La croix et la manière


L'arrivée du beau temps m'a donné, hier, l'occasion de commencer de mettre en pratique une résolution assez ancienne, consistant à inventorier les calvaires qui ponctuent notre paysage, généralement à quelque carrefour.

Dans ce premier travail, je me suis surtout concentré sur les calvaires de la partie sud-orientale de la commune :  en gros, entre Boisfleury et Guénouvry et ses alentours.

Il faut bien avouer que tous ne méritent pas le détour et que trop d'entre eux sont en mauvais état malheureusement. Toutefois, pour moi il est nécessaire de leur porter attention et respect. Ils sont en effet la marque d'une dévotion sincère, d'une piété populaire ritualiste plus que spirituelle probablement, mais qui exprimait l'espérance d'un meilleur avenir dont rien, dans la situation précaire de ceux qui la pratiquait, ne pouvait être le garant qu'une intervention divine.

Ces calvaires sont donc le témoignage muet d'un monde de peine et d'espoir aujourd'hui disparu : à ce titre également, ils appartiennent à notre patrimoine, à notre hérédité de descendants de ces gens-là.

Placés à l'intersection des routes la plupart du temps, je ne peux m'empêcher d'y voir aussi la réminiscence de très anciennes pratiques consistant à amonceler des pierres et à constituer des repères aux croisements des routes, de façon à aider le chemineau à se repérer.

A noter, chaque site est numéroté et répertorié sur une carte à la fin du post.


- Vers Trémelan et Boisfleury

Quand on quitte Guémené par le sud et que l'on prend à droite la route de Fégréac, on aperçoit Trémelan. Deux cents mètres avant, sur la droite de la route, il y a un petit espace pour se garer. Juste à cet endroit se trouve, orphelin et pitoyable, un de ces petits calvaires (1) fait d'une croix peinte gris argent décorée de motifs végétaux sur laquelle ne figure pas un Christ, mais un personnage féminin en prière (la Vierge ?), le tout reposant sur un socle de maçonnerie qui n'inspire plus confiance :







Bon d'accord, vue de près, la figurine semble sortir de son lit, le visage bouffi de sommeil...

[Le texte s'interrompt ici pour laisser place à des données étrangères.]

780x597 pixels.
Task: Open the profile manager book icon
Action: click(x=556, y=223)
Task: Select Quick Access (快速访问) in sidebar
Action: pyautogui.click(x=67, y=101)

Un peu plus loin, on prend à droite la route qui mène au château de Boisfleury. A l'entrée de l'allée qui conduit à ce manoir, un calvaire (2) qui sent un peu plus son hobereau et sied parfaitement à la majesté du lieu et de ses antiques habitants, salue le visiteur.

C'est un bel ensemble, plus imposant que le précédent et plus ouvragé du côté maçonnerie : une croix métallique ajourée et nue est fichée dans un bloc maçonné en pierres bleues. Ce dernier repose lui-même sur un soubassement de gros schistes. Sur le devant une petite marche et une niche dans laquelle est logée une petite Sainte Vierge protégée par une grille.








 Il suffit de poursuivre sa route sur une vingtaine de mètres pour tomber sur un exemplaire plus rustique égaré dans la verdure printanière (3).

Pour le coup, c'est un Christ qui, dans l'abandon du lieu, achève d'expier les péchés du monde. Ce petit calvaire est assez poignant quand on y songe. Quelques pierres bleues cimentées et surmontées d'une grosse pierre taillée ; une croix métallique y est plantée, où un petit Christ rouillé agonise parmi des figures de guirlandes végétales, une couronne étrangement posée à ses pieds. 





- Vers Guénouvry

La route qui mène à Guénouvry serpente sur la rive gauche du Don. A trois kilomètres du bourg de Guémené, passé le village de Mézillac, à hauteur du lieu-dit Bourlagot, une petite route mène à Tréguely. Rapidement elle se sépare en deux voies distinctes, grimpant à flanc de colline. L'embranchement le plus à droite traverse un bois de châtaigniers  Peu  avant d'arriver à un carrefour avec un "STOP", juste au-dessus de Treguely, une pauvre route asphaltée descend sur Guénouvry. C'est à cet endroit précis que se trouve ma première "pioche" dans cette région (4).

La, nous sommes dans le classique et dans l'entretenu. Dans un petit écrin d'arbustes qui tranche avec la nudité des champs à l'arrière plan, un beau calvaire. Il reste dans la gamme des petits calvaires campagnards, mais on sent la qualité de la fabrication. Le socle est bien entendu en schiste. Il est couronné d'une belle pierre dans laquelle on a fixé la croix. Celle-ci est en métal peint gris argent, ajourée et ornementée de motifs végétaux. Un Christ qui, comme souvent, fait un peu riquiqui par rapport à la croix, y est représenté.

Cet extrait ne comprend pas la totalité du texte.